**TO DO:**
Each line of the records that holds "will" should be shown in full.

**EXERCISE MATERIALS:**
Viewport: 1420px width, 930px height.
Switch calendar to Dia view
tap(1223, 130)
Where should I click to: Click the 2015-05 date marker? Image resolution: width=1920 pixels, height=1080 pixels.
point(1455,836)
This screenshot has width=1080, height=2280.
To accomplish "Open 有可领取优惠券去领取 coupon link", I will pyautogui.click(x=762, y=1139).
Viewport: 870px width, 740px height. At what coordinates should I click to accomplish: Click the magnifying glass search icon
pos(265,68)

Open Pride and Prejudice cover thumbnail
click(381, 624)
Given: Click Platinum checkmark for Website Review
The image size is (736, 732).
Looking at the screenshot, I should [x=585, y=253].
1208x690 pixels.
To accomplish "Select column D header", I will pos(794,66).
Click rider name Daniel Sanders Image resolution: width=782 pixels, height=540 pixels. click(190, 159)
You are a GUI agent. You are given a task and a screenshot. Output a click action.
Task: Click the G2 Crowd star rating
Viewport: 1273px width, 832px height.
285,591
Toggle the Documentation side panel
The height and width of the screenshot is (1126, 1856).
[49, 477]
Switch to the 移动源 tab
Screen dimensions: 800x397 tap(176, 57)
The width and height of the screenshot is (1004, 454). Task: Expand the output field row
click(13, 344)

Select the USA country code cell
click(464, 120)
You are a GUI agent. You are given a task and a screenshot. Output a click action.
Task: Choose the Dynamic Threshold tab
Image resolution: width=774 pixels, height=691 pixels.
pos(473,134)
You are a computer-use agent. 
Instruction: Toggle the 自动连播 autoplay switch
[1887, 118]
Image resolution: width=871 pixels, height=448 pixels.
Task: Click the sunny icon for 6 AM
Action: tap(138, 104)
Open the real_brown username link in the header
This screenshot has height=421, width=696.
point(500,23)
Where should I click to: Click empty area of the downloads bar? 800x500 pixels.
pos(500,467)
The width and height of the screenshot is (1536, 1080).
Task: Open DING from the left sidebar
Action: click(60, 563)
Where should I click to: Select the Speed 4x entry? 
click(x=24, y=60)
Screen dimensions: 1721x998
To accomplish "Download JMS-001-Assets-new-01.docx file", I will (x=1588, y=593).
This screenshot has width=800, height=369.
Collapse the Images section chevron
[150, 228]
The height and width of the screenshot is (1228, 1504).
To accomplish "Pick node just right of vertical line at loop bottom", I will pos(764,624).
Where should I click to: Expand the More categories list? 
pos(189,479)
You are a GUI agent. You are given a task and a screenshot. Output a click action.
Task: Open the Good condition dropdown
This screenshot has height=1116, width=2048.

**WRITTEN SOLUTION:**
To accomplish "Open 有可领取优惠券去领取 coupon link", I will pyautogui.click(x=762, y=1139).
To accomplish "Select column D header", I will pos(794,66).
To accomplish "Download JMS-001-Assets-new-01.docx file", I will (x=1588, y=593).
To accomplish "Pick node just right of vertical line at loop bottom", I will pos(764,624).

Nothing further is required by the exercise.